過走行トラックとは、一般的に走行距離が多い商用車のことを指します。乗用車では走行距離が多いと評価が下がりやすいですが、トラックの場合は仕事で使われる車両のため、走行距離だけで価値が決まるわけではありません。
過走行でも、エンジンや架装の状態がよく、用途に合う車両であれば買取対象になる可能性があります。
この記事でわかること
- 過走行トラックでも売れる理由
- 査定で見られるポイント
- 高く売るための準備
- 走行距離以外で評価される部分
- 減額されやすい注意点
過走行トラックでも売れる可能性がある理由
トラックは、もともと長距離走行や業務利用を前提に作られています。そのため、乗用車より走行距離が多くなりやすく、買取市場でも一定の距離は想定されています。
また、トラックは車両本体だけでなく、荷台、冷凍機、クレーン、パワーゲート、ダンプ機構などの架装にも価値があります。走行距離が多くても、架装や部品に需要があれば評価されることがあります。
査定で見られる主なポイント
エンジンとミッションの状態
過走行車で特に見られるのは、エンジンの始動性、異音、白煙、オイル漏れ、ミッションの変速状態です。走行距離が多くても、整備されている車両は印象が変わります。
整備記録の有無
定期点検やオイル交換、部品交換の履歴があると、車両の管理状態を伝えやすくなります。整備記録簿は、過走行トラックの不安を減らす材料になります。
架装や荷台の状態
荷台の腐食、床板の傷み、冷凍機の動作、クレーンの作動、パワーゲートの状態なども査定で確認されます。走行距離よりも、仕事道具としてまだ使えるかどうかが重視されることもあります。
高く売るための準備
- 車検証と整備記録簿を用意する
- 走行距離を正確に伝える
- 不具合箇所を整理しておく
- 荷台や運転席を簡単に清掃する
- 架装の動作状況を確認する
- 複数社に査定を依頼する
過走行車の場合、無理に修理してから売るよりも、現状のまま査定を受けた方がよいケースもあります。
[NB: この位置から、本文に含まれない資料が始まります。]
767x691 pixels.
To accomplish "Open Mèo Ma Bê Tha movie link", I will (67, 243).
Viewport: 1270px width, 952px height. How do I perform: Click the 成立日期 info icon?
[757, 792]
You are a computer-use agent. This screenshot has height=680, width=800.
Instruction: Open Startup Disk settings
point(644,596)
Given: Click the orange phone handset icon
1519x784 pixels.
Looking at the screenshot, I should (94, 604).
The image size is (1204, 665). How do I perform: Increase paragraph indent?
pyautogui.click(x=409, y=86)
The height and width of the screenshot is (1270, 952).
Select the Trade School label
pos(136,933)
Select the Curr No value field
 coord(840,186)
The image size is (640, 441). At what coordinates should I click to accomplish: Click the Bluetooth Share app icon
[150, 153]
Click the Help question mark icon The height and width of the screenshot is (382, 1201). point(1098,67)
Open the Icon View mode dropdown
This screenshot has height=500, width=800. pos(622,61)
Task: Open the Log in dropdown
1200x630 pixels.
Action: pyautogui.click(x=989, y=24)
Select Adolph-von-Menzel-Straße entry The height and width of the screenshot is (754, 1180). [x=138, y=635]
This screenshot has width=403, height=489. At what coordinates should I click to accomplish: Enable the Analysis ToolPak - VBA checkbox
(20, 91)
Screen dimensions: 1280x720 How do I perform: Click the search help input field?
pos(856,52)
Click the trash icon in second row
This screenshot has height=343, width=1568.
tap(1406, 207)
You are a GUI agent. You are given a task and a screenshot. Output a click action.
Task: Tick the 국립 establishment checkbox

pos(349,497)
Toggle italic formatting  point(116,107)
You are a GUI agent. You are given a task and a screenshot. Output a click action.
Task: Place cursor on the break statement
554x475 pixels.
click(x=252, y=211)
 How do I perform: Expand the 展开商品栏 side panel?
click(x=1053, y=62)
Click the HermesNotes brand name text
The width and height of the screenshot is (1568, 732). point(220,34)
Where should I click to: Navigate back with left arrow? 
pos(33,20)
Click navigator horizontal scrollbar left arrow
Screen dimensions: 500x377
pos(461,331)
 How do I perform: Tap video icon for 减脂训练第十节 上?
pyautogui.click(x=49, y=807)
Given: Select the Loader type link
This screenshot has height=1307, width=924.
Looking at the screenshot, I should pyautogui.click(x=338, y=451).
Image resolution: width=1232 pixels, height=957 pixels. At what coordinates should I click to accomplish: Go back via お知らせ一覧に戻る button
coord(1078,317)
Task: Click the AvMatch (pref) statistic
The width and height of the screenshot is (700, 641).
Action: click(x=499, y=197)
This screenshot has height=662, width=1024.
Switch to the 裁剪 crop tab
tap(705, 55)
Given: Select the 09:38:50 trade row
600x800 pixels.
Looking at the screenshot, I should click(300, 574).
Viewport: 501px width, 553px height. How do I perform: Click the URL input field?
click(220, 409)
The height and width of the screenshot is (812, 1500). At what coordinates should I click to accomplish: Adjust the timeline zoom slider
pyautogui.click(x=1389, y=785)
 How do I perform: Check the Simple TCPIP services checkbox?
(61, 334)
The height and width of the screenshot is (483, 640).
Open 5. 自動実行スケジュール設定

修理費が査定額アップ分を上回る可能性があるためです。
走行距離以外で評価される部分
- 人気の車種やメーカー
- 荷台や架装の使いやすさ
- 車検の残り期間
- 事故歴や修復歴の有無
- 内外装の清潔感
- 海外需要や部品需要
走行距離が多いからといって、査定額が必ずゼロになるわけではありません。トラックは用途が合えば、中古市場で必要とされる可能性があります。
減額につながりやすい注意点
過走行トラックで注意したいのは、重大な不具合を隠して査定に出すことです。後から不具合が見つかると、減額やトラブルにつながる可能性があります。
- エンジン不調
- ミッション不良
- 大きな事故歴
- 荷台やフレームの腐食
- 冷凍機やクレーンなどの不動
- 書類不足
不具合がある場合も、最初から正直に伝えた方がスムーズです。専門業者なら、故障車や部品取りとして価値を見てもらえることもあります。
専門業者に相談するメリット
過走行トラックは、一般的な中古車買取店では低く見られやすい傾向があります。一方で、トラック専門業者であれば、商用車としての需要や海外販路、部品価値まで含めて判断してもらえる可能性があります。
相談時には、年式、走行距離、車検、架装、不具合、売却希望時期をまとめて伝えると、査定が進みやすくなります。
まとめ
過走行トラックでも、状態や用途によっては買取対象になる可能性があります。走行距離だけで諦めず、整備履歴や架装の状態を整理して、専門業者に相談してみましょう。
大切なのは、廃車前提で考える前に、現在の買取相場を確認することです。